What is Welding Fume
The process of welding essentially melts and joins metals together. It is this process which occurs at very high temperatures that volatilizes metal and other constituents, leading to a thermally generated plume of material, being a fume.
What are the Health Effects of Exposure to Welding Fume
The health effects of welding fume can vary considerably. This is due to the health effects being dependant on the particular metal, fluxes and cleaning agents that may be present within the welding process. In general the most common disease and health effects of welding dust, fume vapour and gas include:
- Occupational asthma
- Upper respiratory tract irritation
- Central nervous system (CNS) effects
- Lung damage
- Skin irritation
- Chest pain
- Metal fume fever
It should be noted that in general a dose-response relationship ensues; as the exposure to the worker of the hazardous fume increases (dose), the risk of the health effect increases (response). As the dose determines the risk, the term exposure standard is introduced whereby it is a limit where it is believed that the hazard will not adversely affect a person working an 8 hour shift, 5 times a week for 52 weeks of the year, for 40 years of their life. However, there still is the possibility of sysergestic effects and confounding factors such as smoking and individual susceptibilities may arise in health effects to workers below the exposure standard.
What is the Legislation relating to Welding Fume
The NSW Work Health and Safety Regulation 2011 (WHS Reg) prescribe specific duties in relation to exposure standards for specific chemicals and mixtures at Chapter 3, Part 3.2 Division 7 Managing risks from airborne contaminants. WHS Regulation 49 requires a Person Conducting a Business or Undertaking (PCBU) at a workplace to ensure that the airborne concentration of welding fume does not exceed the exposure standard. WHS Regulation 50 requires that atmospheric testing is carried out to confirm the compliance with the exposure standard for welding fume.

→ Work order 1
From the text on welding fume, list every health effect given in its bulleted list.
→ Work order 2
Rewrite the passage of the text on welding fume from "What is Welding" to "being a fume.", putting "cloud" in place of "plume".

→ Dataset records
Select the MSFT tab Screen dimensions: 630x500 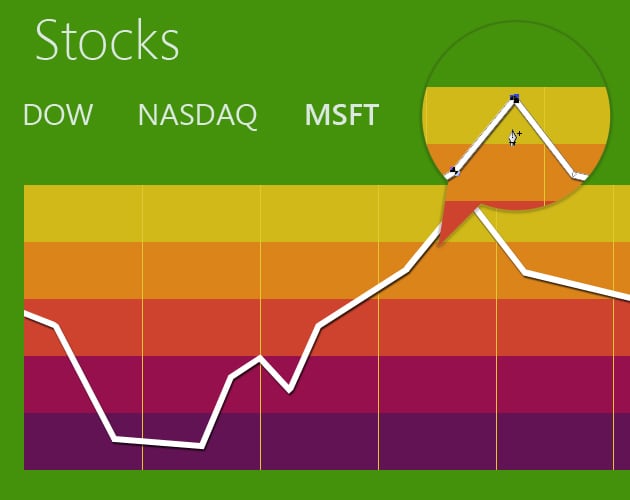tap(341, 115)
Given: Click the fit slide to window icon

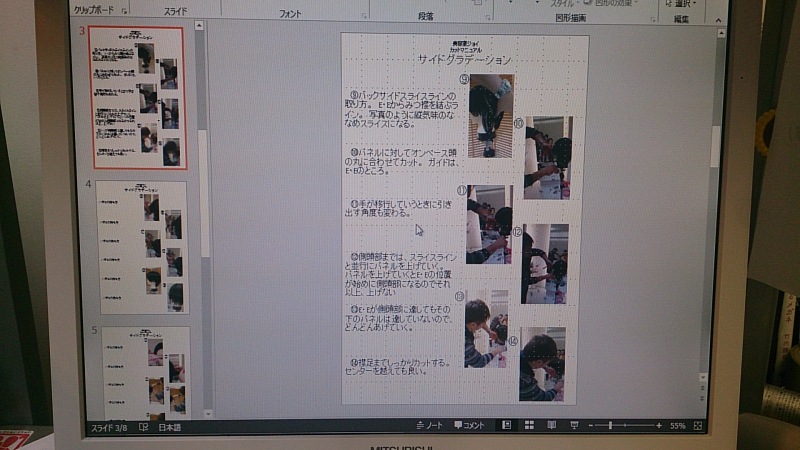Looking at the screenshot, I should click(698, 425).
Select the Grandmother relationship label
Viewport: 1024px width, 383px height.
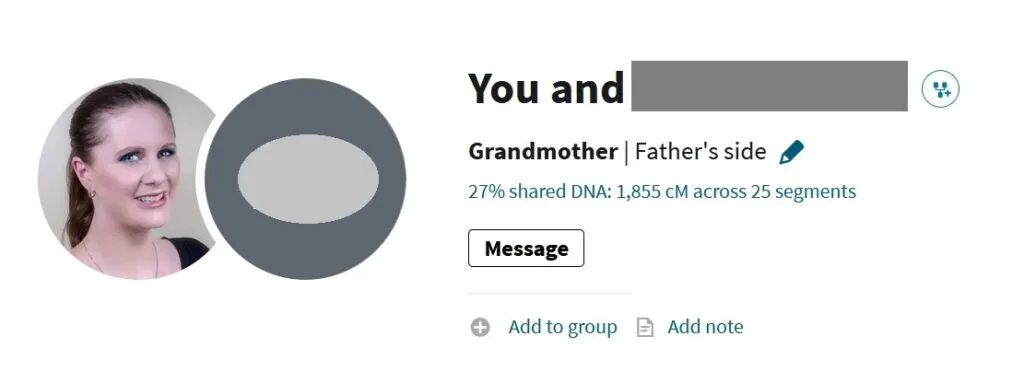click(543, 152)
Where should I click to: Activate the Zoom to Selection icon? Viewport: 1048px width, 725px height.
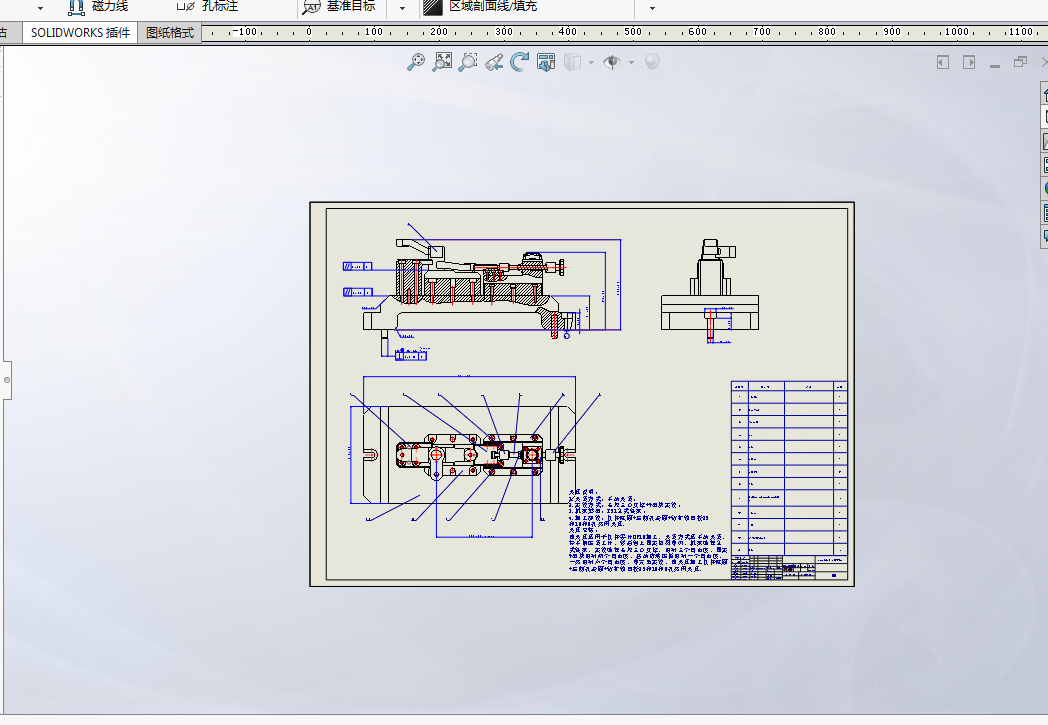click(468, 62)
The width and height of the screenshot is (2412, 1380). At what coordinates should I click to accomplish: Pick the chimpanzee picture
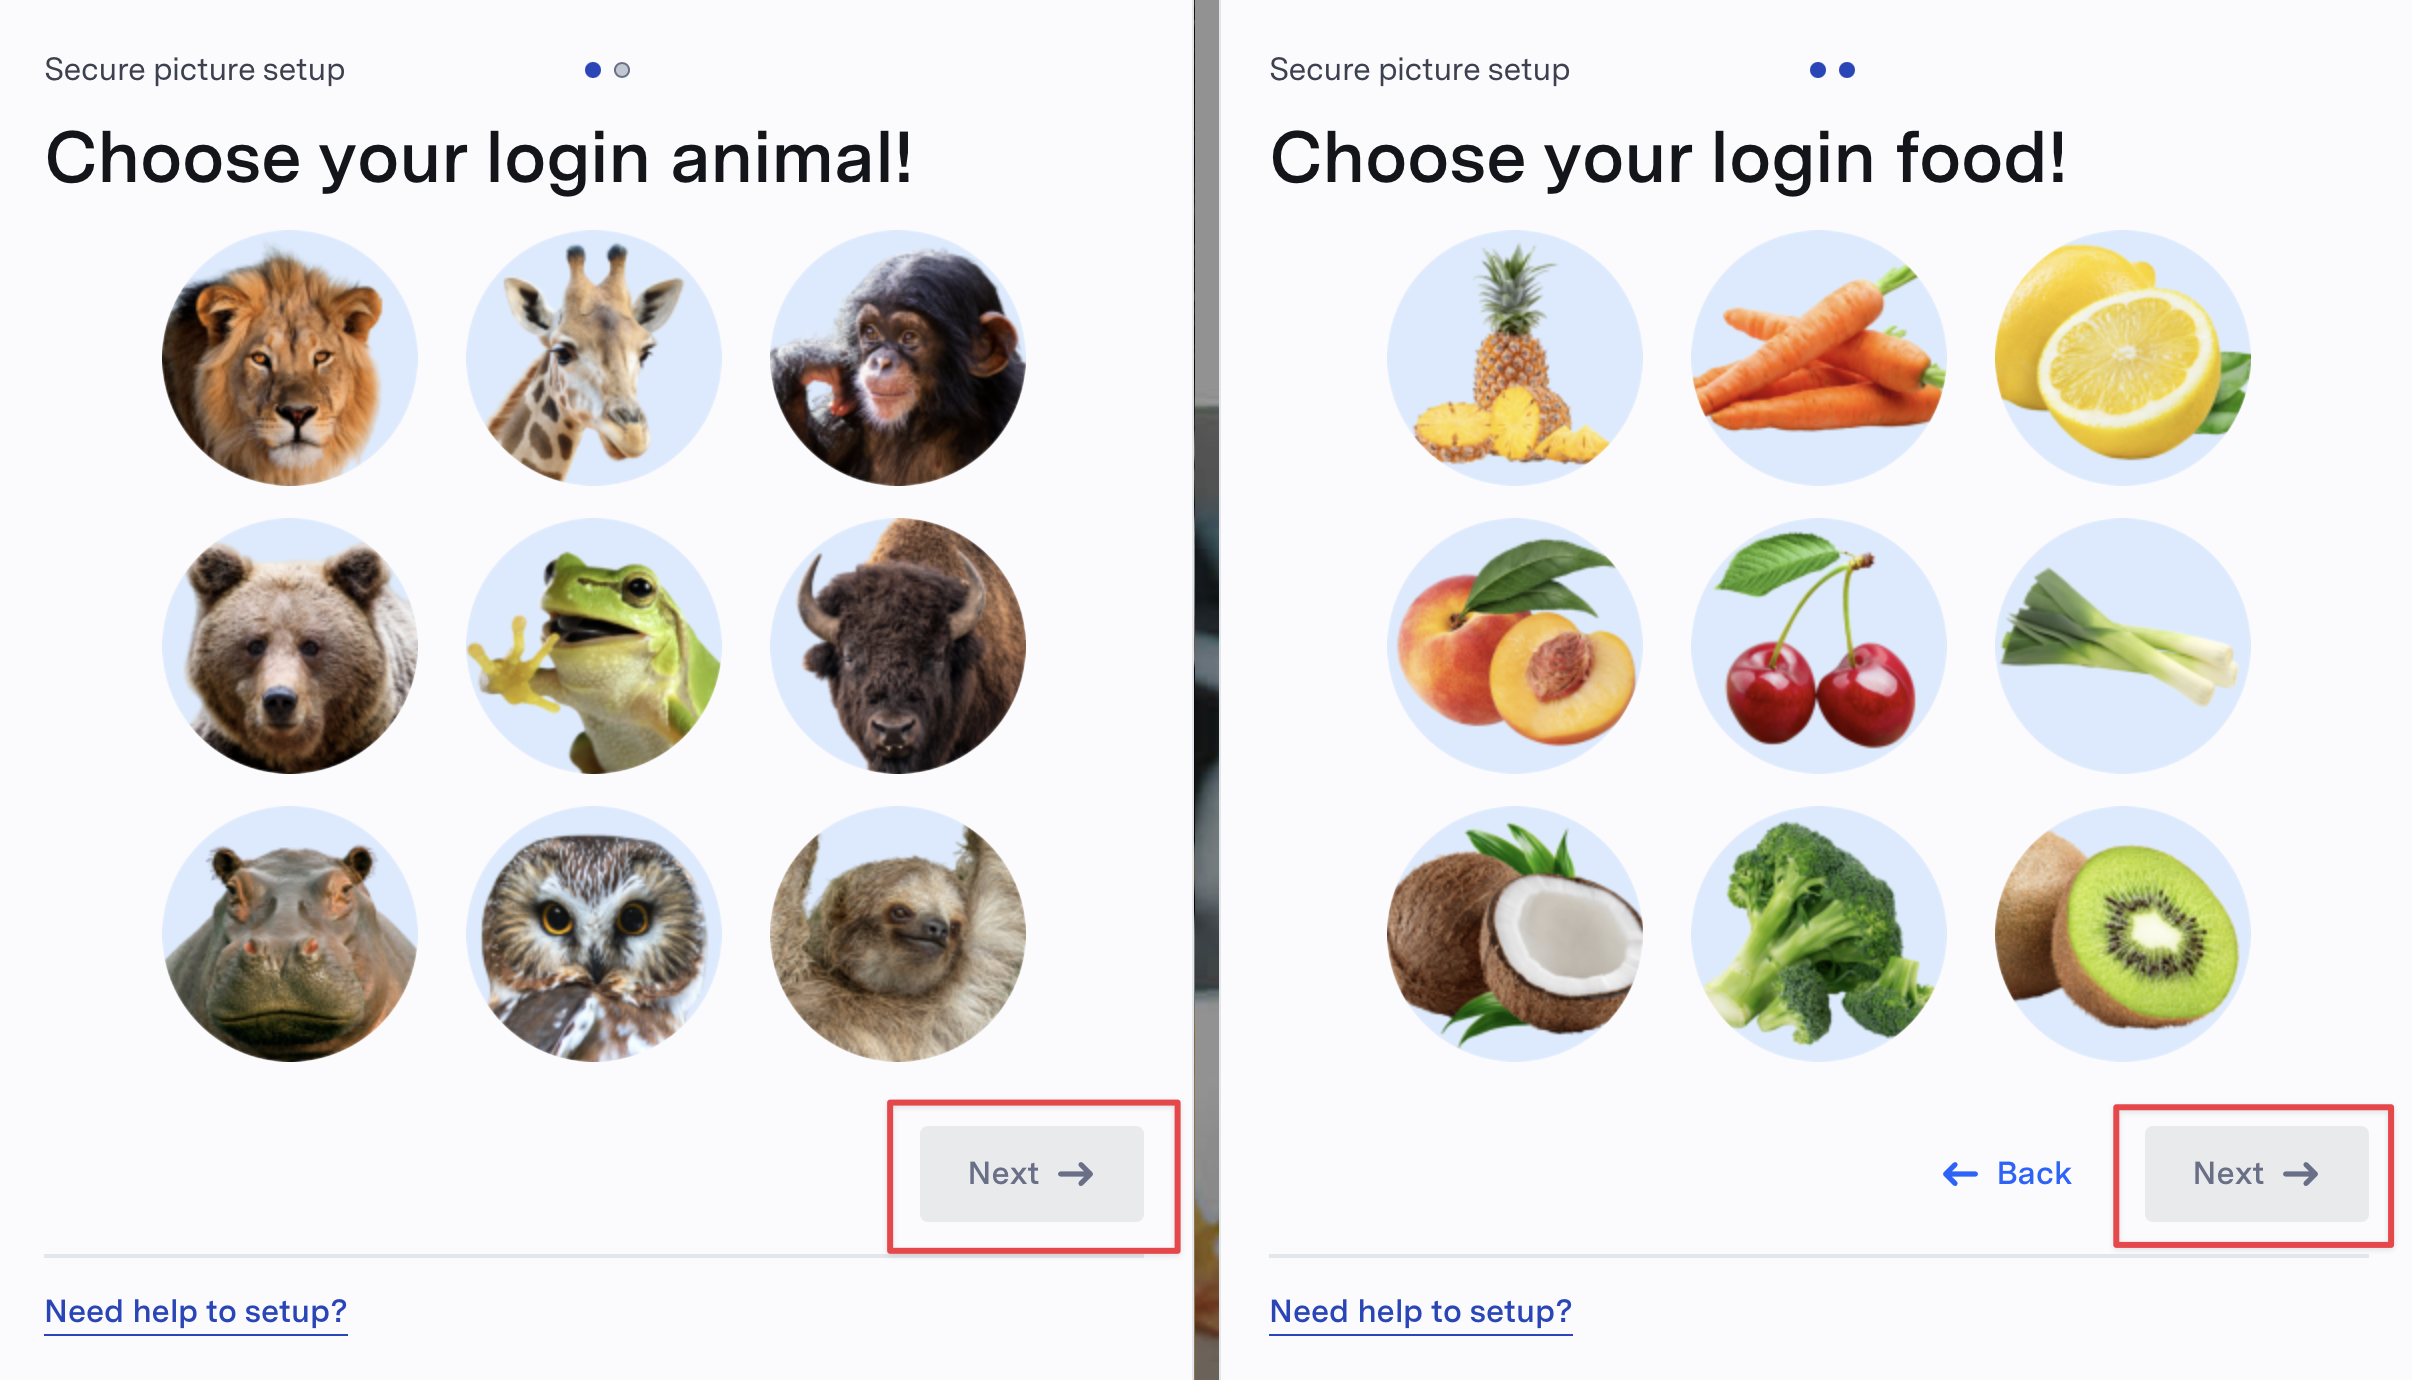coord(898,358)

→ Response box 1
- Occupational asthma
- Upper respiratory tract irritation
- Central nervous system (CNS) effects
- Lung damage
- Skin irritation
- Chest pain
- Metal fume fever

→ Response box 2
What is Welding Fume
The process of welding essentially melts and joins metals together. It is this process which occurs at very high temperatures that volatilizes metal and other constituents, leading to a thermally generated cloud of material, being a fume.